*** Excerpt to read ***

Case Presentation: A 59-year-old male with a past medical history remarkable for obesity, asthma, and anxiety sought medical attention for the chief complaint of dyspnea for approximately 10 days. Computed tomography with angiogram of the thorax on admission was negative for any pulmonary emboli, but did demonstrate central and peripheral ground glass opacities throughout both lungs. He subsequently tested positive for COVID-19. He was admitted to the ICU for progressively worsening hypoxemic respiratory failure. He was noted to have an elevated d-dimer of 0.5 mg/L and therapeutic lovenox dosing was initiated on day 1 of his hospitalization. He was also initiated on remdesivir for which he completed a total of 5 days and dexamethasone 6mg. In addition, he was started on azithromycin and ceftriaxone, although infectious work up for any possible superimposed bacterial infection was negative. On day 5 of hospitalization he developed dysarthic speech, left-sided facial droop, left sided paralysis and sensory deficits. A code stroke was called and computed tomography with angiogram of the head and neck demonstrated an occluded superior M2 segment and multifocal distal occlusions in the inferior M3 segment. He was also noted to have acute/new bilateral upper lobe pulmonary emboli. He received tissue plasminogen activator and was subsequently intubated prior to undergoing partial thrombectomy performed by interventional neuroradiology. Unfortunately, despite the aforementioned treatment modalities, he continued to decline. Inflammatory markers remained elevated throughout his stay- reaching maximum levels- high sensitivity d-dimer 1.69 mg/L, ferritin 2,370 ng/mL, sedimentation rate 96 mm, c-reactive protein 15.5 mg/dL and LDH 641U/L. He remained on therapeutic dosing anticoagulation. Several days later the patient went into cardiac arrest and ultimately expired.

Discussion: The novel coronavirus, SARS-associated coronavirus (SARS-CoV) is known to cause the severe acute respiratory syndrome (SARS). Mortality of this disease has been strongly associated with hypoxemic respiratory failure/ARDS; however, thromboembolic complications are becoming an increasingly recognized contributor of mortality. Klok et al., reported a thrombotic incidence of 31% in patients admitted to the intensive care unit (ICU) with COVID-19 pneumonia. It is now recommended that all patients with respiratory failure secondary to COVID-19 receive prophylactic anticoagulation dosing. In addition, a mortality benefit has been shown with the use of therapeutic anticoagulation dosing. Several possible mechanisms have been proposed to explain the hypercoagulability associated with this condition, such as, the development of reactive antiphospholipid antibodies, excessive complement activation, and even disseminated intravascular coagulation (DIC). In addition, several articles have suggested that elevated D-dimer levels may be secondary to elevated serum plasmin levels.

Conclusions: This case highlights the importance of early anticoagulation in patients with respiratory failure secondary to COVID-19 infections, but also to increase awareness and provide warning that even therapeutic anticoagulation may not be enough to prevent thromboembolic complications from the increased hypercoagulability associated with this disease state. Further understanding of the pathogenesis of this disease is required in order for us to more efficiently guide treatment decision making.

IMAGE 1: Figure 1. Computed tomography of the thorax revealing extensive bilateral groundglass opacities.

IMAGE 2: Figure 2. Computed tomography with angiogram of the thorax revealing acute bilateral upper lobe pulmonary emboli.

*** Information ***

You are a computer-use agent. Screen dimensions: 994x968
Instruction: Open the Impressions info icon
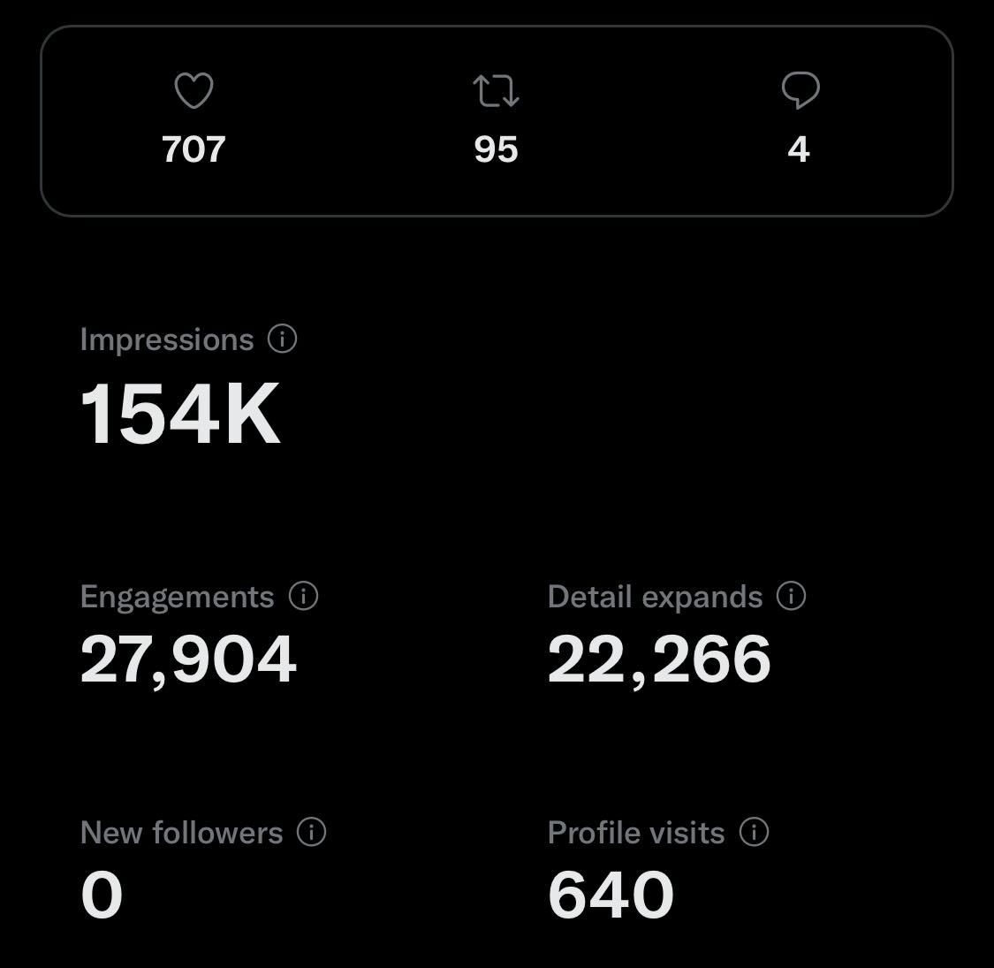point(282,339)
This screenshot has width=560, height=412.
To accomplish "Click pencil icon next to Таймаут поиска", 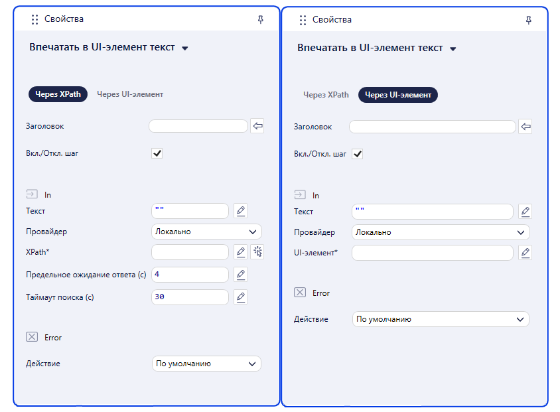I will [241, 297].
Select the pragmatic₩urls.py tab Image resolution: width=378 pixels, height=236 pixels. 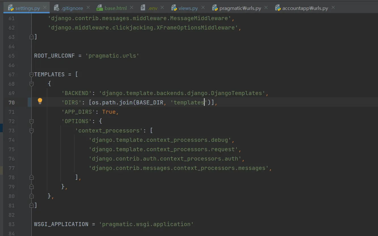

***

→ What is needed
Answer these from the COVID-19 case report:
(a) For how many days in total did the patient receive remdesivir?
(b) What thrombotic incidence did Klok et al. report in ICU patients with COVID-19 pneumonia?
(c) What does Figure 1 show?
The records aren't needed for this.

→ Expected answer
(a) 5 days.
(b) 31%.
(c) Computed tomography of the thorax showing extensive bilateral groundglass opacities.